Stored data
================================
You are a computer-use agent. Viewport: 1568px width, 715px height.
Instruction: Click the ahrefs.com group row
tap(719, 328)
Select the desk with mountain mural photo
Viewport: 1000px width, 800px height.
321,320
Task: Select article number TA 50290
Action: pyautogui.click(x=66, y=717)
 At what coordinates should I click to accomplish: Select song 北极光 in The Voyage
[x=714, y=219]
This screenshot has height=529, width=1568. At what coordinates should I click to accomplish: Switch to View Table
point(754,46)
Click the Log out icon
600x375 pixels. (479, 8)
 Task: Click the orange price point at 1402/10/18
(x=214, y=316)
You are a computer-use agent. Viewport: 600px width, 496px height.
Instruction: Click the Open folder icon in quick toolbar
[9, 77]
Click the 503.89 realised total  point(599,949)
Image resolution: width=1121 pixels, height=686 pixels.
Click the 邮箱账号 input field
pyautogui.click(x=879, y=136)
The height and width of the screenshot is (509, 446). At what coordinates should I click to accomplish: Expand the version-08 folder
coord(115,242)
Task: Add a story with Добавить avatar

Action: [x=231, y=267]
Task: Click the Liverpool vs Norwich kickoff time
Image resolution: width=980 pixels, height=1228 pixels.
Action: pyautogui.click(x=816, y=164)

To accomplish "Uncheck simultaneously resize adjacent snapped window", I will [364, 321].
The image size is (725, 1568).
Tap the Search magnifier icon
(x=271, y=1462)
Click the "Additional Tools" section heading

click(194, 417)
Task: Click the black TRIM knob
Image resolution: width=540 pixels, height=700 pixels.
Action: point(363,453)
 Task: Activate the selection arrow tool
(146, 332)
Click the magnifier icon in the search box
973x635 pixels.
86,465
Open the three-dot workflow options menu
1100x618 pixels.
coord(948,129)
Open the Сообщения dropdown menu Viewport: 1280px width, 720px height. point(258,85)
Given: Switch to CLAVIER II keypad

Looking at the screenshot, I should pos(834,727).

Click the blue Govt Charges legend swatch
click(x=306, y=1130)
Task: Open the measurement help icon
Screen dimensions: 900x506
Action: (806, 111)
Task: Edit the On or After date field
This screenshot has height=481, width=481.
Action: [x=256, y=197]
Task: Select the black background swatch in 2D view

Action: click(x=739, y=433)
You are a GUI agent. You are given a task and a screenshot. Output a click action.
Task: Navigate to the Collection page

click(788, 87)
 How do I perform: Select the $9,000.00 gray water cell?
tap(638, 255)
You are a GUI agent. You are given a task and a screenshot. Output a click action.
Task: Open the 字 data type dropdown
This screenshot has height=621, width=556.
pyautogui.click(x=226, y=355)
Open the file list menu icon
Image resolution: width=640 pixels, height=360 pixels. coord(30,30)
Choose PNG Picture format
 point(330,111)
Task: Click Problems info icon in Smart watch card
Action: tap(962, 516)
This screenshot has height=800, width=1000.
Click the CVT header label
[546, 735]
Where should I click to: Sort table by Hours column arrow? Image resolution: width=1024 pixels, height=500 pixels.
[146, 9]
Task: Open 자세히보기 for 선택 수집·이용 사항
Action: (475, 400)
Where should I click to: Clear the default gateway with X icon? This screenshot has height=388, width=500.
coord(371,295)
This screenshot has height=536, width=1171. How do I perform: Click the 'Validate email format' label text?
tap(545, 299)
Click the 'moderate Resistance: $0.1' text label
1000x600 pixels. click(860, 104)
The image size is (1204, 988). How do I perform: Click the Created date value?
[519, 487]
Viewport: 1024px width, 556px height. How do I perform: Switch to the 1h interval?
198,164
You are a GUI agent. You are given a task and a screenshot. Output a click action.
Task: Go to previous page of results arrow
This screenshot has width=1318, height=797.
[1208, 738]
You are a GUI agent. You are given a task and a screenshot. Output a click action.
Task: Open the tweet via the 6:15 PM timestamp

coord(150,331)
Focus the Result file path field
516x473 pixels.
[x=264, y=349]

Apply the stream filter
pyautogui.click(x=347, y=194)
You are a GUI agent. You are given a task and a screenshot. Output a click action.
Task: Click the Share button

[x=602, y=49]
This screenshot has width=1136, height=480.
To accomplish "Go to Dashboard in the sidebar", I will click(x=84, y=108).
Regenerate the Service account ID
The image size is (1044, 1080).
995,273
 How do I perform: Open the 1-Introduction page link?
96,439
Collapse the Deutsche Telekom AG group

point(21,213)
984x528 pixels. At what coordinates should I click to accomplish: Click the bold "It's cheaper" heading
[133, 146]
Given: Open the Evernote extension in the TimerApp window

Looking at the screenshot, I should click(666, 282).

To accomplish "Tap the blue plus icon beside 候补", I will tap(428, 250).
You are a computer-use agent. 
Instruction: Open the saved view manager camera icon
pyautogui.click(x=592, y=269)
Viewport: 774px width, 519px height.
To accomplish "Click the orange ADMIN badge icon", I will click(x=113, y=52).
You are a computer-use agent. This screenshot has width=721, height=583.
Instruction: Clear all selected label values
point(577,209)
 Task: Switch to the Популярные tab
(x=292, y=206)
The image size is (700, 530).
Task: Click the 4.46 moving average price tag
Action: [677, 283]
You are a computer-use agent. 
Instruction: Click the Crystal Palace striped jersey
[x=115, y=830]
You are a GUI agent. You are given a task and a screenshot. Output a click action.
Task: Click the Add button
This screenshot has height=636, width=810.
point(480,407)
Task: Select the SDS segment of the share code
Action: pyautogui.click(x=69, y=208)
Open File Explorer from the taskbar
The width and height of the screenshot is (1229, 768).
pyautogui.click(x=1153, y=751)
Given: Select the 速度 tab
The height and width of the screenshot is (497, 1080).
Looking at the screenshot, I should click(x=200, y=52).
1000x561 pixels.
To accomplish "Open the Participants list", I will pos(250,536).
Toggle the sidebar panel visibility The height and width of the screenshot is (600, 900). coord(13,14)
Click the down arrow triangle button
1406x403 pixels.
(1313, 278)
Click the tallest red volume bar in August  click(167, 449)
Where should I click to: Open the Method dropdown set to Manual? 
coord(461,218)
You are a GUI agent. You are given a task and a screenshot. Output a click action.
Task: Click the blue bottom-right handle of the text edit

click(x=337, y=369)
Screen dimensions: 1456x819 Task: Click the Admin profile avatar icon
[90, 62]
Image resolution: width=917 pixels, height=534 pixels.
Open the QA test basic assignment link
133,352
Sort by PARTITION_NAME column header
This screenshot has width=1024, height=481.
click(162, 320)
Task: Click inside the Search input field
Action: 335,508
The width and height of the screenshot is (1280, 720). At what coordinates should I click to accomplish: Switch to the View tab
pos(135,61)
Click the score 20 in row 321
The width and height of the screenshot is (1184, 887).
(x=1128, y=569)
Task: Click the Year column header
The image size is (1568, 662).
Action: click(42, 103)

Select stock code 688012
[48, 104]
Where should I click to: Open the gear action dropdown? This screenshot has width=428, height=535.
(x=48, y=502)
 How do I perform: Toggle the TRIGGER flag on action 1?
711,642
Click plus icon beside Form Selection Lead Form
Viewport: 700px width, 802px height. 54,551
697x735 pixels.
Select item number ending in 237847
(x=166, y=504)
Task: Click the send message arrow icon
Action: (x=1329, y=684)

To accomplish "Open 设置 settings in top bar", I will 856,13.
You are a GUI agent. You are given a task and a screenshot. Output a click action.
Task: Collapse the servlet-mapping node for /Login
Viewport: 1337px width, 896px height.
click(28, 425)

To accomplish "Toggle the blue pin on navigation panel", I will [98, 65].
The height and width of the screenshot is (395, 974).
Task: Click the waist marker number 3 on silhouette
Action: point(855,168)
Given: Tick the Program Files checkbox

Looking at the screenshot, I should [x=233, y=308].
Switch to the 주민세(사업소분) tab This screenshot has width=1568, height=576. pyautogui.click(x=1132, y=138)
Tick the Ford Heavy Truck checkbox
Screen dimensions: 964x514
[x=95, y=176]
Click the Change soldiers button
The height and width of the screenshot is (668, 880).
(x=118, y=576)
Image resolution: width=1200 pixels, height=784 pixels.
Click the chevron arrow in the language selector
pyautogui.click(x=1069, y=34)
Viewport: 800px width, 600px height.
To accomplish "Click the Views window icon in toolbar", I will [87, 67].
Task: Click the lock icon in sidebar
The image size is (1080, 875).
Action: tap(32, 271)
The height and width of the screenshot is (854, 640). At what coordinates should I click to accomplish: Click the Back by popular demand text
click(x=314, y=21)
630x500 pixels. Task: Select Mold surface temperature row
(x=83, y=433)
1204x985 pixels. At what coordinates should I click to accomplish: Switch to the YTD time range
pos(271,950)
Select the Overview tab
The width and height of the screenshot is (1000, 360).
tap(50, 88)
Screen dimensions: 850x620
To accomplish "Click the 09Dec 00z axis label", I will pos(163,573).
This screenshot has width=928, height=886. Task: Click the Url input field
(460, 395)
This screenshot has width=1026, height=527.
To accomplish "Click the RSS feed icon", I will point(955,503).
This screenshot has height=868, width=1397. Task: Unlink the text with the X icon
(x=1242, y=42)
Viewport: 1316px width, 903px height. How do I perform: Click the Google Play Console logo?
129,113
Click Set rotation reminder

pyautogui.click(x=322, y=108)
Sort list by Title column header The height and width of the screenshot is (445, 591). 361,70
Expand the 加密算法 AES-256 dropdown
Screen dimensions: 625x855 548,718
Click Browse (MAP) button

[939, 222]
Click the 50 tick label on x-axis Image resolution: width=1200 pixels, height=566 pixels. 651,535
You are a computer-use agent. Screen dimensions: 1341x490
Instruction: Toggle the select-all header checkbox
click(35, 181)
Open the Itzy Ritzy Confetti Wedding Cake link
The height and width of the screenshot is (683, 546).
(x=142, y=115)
================================
▶ [EXERCISE]: Tally the lines of the records holding the word "axis", then state only the tally.

▶ [EXERCISE OUTPUT]: 2